Distributed Tracing and Service Mesh

TOC

Building applications to support trace context propagation

Although Istio proxies can automatically send spans, extra information is needed to join those spans into a single trace. Applications must propagate this information in HTTP headers, so that when proxies send spans, the backend can join them together into a single trace.

To do this, each application must collect headers from each incoming request and forward the headers to all outgoing requests triggered by that incoming request. The choice of headers to forward depends on the configured trace backend. The following is a summary:

All applications should forward the following headers:

  • x-request-id: an Envoy-specific header that is used to consistently sample logs and traces.
  • traceparent and tracestate: W3C standard headers

For other observability tools, refer to their documentation.

Configuring distributed tracing platform with Service Mesh

Alauda Service Mesh supports distributed tracing through integration with the following components:

  • Alauda Build of Jaeger: A customized distribution based on the open source Jaeger project. It provides end-to-end visibility into requests across complex distributed systems.

  • Alauda Build of OpenTelemetry: Based on the OpenTelemetry project, this component simplifies telemetry data collection across metrics, logs, and traces by managing the OpenTelemetry Collector and workload instrumentation.

The OpenTelemetry Collector acts as an intermediary for telemetry signals. It supports multiple data formats and provides a standardized pipeline for processing and exporting telemetry to backends such as Jaeger.

Configuring distributed tracing data collection with Service Mesh

You can integrate Alauda Service Mesh with OpenTelemetry to instrument, generate, collect, and export OpenTelemetry traces, metrics, and logs to analyze and understand your software's performance and behavior.

Prerequisites

  • .
  • .
  • An Istio instance is created.
  • An Istio CNI instance is created.

Procedure

Install a Jaeger instance in the istio-system namespace.

Refer to the installation script in and use the example command below to deploy an Istio-dedicated Jaeger:

INFO

The --jaeger-es-index-prefix parameter sets the index prefix in Elasticsearch where trace data is stored.

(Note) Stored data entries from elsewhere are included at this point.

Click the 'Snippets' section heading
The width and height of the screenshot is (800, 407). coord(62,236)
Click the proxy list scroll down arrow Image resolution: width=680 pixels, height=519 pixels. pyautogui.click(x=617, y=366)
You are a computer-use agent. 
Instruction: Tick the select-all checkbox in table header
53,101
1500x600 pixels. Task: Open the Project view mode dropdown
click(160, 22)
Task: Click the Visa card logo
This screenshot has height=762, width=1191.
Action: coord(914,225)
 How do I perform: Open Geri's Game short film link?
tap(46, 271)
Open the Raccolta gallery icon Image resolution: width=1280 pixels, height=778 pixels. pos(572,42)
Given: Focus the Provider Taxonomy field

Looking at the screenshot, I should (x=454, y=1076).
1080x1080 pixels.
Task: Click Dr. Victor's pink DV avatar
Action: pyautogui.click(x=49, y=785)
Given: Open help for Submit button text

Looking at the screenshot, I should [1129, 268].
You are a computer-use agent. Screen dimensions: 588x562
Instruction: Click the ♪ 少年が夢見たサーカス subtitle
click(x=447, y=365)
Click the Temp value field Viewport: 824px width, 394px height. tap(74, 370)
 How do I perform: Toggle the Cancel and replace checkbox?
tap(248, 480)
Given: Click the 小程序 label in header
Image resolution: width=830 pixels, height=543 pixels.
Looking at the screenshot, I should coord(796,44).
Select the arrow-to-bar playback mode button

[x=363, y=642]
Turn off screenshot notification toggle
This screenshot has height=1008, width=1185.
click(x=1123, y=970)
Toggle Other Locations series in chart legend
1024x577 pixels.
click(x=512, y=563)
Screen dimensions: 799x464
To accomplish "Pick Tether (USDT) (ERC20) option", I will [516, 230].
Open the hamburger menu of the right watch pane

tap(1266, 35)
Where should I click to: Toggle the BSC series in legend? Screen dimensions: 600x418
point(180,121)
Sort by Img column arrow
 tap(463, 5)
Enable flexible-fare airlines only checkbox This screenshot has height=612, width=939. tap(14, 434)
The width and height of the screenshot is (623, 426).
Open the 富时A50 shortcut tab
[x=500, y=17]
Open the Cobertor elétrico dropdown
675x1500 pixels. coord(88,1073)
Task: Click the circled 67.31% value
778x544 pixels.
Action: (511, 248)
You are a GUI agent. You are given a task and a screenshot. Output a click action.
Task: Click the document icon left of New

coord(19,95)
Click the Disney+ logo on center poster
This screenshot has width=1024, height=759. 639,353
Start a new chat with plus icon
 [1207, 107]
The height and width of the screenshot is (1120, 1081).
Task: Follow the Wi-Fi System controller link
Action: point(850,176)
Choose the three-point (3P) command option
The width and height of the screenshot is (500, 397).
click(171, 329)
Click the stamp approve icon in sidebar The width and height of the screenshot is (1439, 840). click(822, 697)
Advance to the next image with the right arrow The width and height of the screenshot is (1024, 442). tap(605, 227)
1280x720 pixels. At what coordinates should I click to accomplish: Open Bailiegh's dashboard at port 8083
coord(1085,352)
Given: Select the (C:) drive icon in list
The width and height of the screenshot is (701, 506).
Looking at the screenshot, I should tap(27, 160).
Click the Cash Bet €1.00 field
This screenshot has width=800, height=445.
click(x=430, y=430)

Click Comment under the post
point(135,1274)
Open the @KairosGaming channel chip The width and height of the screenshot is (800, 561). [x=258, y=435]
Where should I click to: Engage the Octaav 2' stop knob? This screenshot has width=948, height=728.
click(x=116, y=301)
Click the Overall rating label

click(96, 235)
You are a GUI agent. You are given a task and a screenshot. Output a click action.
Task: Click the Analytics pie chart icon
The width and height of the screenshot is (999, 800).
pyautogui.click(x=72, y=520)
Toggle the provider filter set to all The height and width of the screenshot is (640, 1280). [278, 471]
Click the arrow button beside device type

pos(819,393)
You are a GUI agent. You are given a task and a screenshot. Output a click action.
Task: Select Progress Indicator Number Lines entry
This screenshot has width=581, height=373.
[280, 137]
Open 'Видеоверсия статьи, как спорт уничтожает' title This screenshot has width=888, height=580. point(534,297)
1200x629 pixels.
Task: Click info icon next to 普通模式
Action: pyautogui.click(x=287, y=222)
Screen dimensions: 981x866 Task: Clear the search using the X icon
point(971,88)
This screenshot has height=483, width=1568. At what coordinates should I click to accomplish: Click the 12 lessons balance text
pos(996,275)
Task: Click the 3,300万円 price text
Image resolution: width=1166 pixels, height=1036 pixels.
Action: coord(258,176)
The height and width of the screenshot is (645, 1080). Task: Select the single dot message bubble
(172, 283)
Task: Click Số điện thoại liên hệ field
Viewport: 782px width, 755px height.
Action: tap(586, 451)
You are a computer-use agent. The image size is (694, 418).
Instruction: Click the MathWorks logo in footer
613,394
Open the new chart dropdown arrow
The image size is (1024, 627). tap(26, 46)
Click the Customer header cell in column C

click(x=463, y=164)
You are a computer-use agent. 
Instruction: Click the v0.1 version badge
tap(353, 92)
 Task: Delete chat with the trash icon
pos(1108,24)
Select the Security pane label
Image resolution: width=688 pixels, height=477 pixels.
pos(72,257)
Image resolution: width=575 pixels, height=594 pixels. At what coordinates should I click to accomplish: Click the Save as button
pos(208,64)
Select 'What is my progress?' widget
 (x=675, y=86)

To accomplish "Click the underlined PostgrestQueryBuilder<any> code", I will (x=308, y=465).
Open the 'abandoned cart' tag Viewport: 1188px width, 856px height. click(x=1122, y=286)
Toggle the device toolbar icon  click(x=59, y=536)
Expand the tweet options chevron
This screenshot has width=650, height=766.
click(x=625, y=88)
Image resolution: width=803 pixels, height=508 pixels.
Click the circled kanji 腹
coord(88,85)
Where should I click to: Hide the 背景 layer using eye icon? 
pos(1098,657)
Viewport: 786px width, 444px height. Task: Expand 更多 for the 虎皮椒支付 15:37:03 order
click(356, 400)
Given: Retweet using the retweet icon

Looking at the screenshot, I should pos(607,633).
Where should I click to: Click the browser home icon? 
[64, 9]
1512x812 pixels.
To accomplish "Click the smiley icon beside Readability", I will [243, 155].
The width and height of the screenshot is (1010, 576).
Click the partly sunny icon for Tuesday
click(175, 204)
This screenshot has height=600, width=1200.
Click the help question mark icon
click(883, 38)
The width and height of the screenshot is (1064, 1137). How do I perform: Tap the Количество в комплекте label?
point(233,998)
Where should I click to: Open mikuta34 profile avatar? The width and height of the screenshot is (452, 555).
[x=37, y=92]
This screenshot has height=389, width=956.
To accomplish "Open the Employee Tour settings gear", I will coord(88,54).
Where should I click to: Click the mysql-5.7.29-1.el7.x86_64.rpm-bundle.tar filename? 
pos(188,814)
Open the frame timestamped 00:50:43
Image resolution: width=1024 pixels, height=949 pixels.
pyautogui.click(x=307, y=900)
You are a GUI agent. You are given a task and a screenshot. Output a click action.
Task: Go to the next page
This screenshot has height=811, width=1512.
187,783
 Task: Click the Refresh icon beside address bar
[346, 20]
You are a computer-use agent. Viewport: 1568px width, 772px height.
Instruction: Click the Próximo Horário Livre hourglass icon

  • For a single-cluster service mesh, we recommend ending the prefix with the cluster name, for example istio-tracing-cluster-1.
  • For a multi-cluster service mesh, traces from all clusters must be stored in the same index; we recommend ending the prefix with the meshID, for example istio-tracing-mesh-1.
./install-jaeger.sh \
  --es-url='https://xxx' \
  --es-user-base64='xxx' \
  --es-pass-base64='xxx' \
  --target-namespace='istio-system' \
  --jaeger-basepath-suffix='/istio/jaeger' \
  --jaeger-es-index-prefix='istio-tracing-xxx'

After the installation completes successfully, you can access the Jaeger UI to query traces at <platform-url>/clusters/<cluster>/istio/jaeger.

Example OpenTelemetry Collector in istio-system namespace

apiVersion: opentelemetry.io/v1beta1
kind: OpenTelemetryCollector
metadata:
  name: otel
  namespace: istio-system
spec:
  observability:
    metrics: {}
  deploymentUpdateStrategy: {}
  config:
    processors:
      batch: {}
    exporters:
      debug: {}
      otlp:
        endpoint: 'dns:///jaeger-prod-collector-headless.istio-system:4317'
        balancer_name: round_robin
        tls:
          insecure: true
    receivers:
      otlp:
        protocols:
          grpc:
            endpoint: '0.0.0.0:4317'
    service:
      pipelines:
        traces:
          exporters:
            - debug
            - otlp
          processors:
            - batch
          receivers:
            - otlp
  1. The endpoint field is the Jaeger collector service in the istio-system namespace.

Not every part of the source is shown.